Figure 2.

Topological model of the p2 baseplate resting state in virions. (A) 3D reconstruction of p2 virion’s tail tip and baseplate (EMD-1699) and surface representation of p2 receptor-binding protein (RBPs), Dit-1 and Tal crystal structures (PDB ID 2WZP) fitted in the map. The RBPs point towards the capsid and the Tal trimer is closed. An overall view (left) and a central section (right) are shown. The dotted line indicates the junction between the tail (MTPs) and the baseplate. (B) Same views as in A with the model of the second Dit hexamer (Dit-2) fitted in the map (surface representation).

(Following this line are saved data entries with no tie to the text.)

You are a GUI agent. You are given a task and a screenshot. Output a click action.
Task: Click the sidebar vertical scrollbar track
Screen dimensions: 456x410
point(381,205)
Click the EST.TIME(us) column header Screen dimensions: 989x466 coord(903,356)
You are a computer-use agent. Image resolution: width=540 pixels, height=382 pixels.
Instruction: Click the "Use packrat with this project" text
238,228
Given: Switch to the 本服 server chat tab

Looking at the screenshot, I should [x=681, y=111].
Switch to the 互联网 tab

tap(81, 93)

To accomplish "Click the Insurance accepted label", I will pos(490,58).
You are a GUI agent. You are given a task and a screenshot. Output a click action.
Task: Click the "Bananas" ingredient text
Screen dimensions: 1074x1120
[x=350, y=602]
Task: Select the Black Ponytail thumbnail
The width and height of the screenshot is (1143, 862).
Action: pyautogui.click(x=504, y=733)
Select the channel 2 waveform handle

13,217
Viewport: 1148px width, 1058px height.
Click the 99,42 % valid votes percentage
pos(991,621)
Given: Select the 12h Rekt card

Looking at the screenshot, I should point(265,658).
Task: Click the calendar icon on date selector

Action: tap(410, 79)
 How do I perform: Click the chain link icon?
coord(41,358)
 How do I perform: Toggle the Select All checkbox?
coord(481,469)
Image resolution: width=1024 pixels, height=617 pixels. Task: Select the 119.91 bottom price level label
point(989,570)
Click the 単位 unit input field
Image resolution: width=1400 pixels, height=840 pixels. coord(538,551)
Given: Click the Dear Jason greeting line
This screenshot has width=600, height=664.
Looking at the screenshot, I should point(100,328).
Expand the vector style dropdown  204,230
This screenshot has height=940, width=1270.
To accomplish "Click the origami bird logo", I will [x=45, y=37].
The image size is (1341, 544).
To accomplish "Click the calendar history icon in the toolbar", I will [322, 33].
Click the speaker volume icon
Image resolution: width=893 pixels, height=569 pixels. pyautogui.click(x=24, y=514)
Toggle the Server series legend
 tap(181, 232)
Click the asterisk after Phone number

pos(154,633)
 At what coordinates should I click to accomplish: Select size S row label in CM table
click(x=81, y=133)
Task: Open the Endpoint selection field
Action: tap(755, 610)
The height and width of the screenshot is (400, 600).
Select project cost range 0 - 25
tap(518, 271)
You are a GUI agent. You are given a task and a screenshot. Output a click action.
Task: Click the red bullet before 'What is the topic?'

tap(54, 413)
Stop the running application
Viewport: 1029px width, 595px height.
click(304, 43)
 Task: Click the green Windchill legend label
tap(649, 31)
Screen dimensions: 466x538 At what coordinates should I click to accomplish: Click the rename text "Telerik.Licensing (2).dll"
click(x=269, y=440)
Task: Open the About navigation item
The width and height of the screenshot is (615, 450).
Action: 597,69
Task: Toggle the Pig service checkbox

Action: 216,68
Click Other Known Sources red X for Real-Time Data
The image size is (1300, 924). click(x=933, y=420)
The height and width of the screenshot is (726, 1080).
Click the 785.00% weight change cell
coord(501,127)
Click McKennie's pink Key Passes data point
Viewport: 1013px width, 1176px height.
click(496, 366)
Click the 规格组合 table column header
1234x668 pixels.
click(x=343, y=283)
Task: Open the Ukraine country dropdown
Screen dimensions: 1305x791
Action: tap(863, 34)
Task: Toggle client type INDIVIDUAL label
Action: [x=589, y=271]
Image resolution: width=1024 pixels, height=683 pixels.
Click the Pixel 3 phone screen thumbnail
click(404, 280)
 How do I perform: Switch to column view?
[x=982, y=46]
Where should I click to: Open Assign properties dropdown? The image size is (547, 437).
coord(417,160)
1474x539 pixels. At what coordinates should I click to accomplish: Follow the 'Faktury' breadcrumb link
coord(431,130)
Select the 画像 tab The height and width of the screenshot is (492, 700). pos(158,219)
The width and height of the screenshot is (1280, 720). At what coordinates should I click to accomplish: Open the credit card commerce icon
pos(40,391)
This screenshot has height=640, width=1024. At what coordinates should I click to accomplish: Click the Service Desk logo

Four hexameric rings of the staphylococcal phage 80α major tail proteins (MTPs) are also shown in the tail as model structures for p2 MTPs (PDB ID 6V8I) [20]. (C) Topological model of the Dit-1 and Dit-2 assembly highlighting the organization of their N-terminal domain, arm-hand extension and galectin domain. (D) Topological model of the baseplate resting state (RBP, Tal, Dit-1, Dit-2) in p2 virions (PDB ID 6ZJJ). Side and tilted views are shown. The red dotted circles indicate the interaction between the Dit-2 arm-hand extension and one RBP. The receptor-binding sites in trimeric RBPs are indicated with yellow/black dots.